The origin of this work goes back a number of years to an occasion when I was fortunate to participate in a project that involved individual poets located around the globe.
Each poet chose a phrase from the body of a distinguished poem written long in the past, and used that phrase as inspiration for a piece of new poetry. New and old were then hyperlinked together to create an interactive work.
Over the course of the project three poems (and their poets) were chosen as source material for the experiment:
Amy Lowell – Madonna of the Evening Flowers (1919)
Walt Whitman – Song of Myself (Leaves of Grass) Parts 1 and 2 (1855)
T.S. Eliot - The Love Song of J Alfred Prufrock (1915) (Epigraph plus Stanzas 1 – 5)

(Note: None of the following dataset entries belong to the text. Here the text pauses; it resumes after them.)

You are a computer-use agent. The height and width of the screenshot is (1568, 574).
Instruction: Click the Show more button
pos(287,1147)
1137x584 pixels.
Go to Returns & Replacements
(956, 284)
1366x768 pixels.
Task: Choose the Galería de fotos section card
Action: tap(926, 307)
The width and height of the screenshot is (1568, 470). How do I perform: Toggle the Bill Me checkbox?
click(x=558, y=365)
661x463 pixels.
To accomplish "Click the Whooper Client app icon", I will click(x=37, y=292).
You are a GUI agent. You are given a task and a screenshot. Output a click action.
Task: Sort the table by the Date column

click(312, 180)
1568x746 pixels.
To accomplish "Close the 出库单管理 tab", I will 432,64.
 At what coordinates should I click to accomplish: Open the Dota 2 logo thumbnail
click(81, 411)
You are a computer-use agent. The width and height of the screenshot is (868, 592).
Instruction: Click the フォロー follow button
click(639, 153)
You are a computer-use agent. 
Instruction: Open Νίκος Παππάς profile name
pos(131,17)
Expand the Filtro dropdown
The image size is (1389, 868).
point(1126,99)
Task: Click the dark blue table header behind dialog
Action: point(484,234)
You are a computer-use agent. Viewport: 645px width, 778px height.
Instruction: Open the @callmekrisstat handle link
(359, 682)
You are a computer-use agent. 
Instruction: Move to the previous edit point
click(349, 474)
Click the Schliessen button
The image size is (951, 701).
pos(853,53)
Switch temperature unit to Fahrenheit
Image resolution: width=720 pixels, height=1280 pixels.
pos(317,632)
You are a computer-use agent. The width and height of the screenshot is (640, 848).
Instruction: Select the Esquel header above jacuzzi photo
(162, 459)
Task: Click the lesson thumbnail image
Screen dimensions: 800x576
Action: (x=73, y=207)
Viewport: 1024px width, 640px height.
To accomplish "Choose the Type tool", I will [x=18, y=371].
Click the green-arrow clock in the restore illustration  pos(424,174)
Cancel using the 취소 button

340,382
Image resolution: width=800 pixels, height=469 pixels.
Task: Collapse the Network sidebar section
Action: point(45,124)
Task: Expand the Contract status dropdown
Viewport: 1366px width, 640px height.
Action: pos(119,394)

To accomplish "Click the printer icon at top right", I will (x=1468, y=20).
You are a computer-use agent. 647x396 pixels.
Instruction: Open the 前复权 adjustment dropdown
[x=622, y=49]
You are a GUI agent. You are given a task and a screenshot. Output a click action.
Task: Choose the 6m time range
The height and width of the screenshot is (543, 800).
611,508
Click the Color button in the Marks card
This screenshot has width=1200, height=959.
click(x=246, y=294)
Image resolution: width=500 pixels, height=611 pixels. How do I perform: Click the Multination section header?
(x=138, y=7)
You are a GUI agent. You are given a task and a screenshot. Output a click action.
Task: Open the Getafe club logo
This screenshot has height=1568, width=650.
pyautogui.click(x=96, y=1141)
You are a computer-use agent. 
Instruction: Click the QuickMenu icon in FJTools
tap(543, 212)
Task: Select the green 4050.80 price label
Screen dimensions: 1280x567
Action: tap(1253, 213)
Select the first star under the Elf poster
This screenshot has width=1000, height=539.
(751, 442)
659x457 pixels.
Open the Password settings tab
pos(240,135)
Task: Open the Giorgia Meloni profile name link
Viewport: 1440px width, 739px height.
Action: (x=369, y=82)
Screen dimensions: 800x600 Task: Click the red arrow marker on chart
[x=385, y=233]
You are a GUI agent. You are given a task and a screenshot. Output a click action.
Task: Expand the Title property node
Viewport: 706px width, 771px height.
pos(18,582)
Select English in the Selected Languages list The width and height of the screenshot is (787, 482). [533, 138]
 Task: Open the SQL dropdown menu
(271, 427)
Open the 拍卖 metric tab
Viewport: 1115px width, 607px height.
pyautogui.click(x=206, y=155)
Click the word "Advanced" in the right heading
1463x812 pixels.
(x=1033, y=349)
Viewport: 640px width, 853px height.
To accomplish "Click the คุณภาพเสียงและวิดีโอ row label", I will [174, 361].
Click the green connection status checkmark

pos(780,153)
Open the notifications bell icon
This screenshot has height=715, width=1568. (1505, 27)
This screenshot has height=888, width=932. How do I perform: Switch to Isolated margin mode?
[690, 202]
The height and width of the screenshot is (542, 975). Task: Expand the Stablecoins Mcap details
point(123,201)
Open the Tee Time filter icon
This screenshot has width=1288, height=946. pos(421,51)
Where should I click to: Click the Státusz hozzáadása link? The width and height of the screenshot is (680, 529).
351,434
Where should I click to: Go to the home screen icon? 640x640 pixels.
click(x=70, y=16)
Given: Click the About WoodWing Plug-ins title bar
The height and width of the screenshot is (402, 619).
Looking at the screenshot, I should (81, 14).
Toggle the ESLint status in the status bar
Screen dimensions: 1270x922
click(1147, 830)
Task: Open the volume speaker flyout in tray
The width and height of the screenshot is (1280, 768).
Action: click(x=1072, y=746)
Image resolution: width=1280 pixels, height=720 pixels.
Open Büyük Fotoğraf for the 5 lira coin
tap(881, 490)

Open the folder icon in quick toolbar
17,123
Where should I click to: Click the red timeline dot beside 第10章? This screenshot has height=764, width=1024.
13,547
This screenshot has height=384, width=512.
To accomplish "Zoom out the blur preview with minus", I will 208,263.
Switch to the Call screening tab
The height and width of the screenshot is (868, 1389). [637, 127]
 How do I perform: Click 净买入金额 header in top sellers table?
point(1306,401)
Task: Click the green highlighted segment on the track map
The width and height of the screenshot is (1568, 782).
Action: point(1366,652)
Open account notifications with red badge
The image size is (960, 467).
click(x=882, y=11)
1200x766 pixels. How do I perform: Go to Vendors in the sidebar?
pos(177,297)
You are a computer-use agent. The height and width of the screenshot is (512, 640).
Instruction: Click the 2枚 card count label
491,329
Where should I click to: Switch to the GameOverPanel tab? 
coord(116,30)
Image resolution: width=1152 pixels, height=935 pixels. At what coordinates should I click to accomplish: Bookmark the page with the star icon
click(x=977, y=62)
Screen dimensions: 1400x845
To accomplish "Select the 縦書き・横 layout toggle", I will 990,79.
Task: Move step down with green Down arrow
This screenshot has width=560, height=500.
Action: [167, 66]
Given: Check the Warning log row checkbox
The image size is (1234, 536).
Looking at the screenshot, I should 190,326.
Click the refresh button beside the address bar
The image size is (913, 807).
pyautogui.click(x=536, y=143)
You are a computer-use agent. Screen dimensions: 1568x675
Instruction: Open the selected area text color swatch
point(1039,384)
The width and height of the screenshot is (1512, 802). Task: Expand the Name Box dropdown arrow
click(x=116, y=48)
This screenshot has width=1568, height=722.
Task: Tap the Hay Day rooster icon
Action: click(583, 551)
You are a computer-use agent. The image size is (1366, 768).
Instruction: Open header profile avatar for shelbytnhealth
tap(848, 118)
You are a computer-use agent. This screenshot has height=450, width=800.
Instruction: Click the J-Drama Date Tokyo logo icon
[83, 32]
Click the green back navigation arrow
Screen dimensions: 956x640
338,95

To the best of my knowledge no trace remains of the original project, but I was recently inspired to revisit and to continue an exploration of the effects these wonderful poems might have on my own work.
Each source poem commanded its own identifiable voice in my responses, and here I have worked with the Eliot poem.
My experience of this poem was that Eliot’s Prufrock is a journey in search of love, perhaps with a companion, or for a companion. Often into the less salubrious places.
It is a poem of massive scope, with the epigraph at the beginning serving, for me, the role of Requiem. The relevant sections of the poem follow.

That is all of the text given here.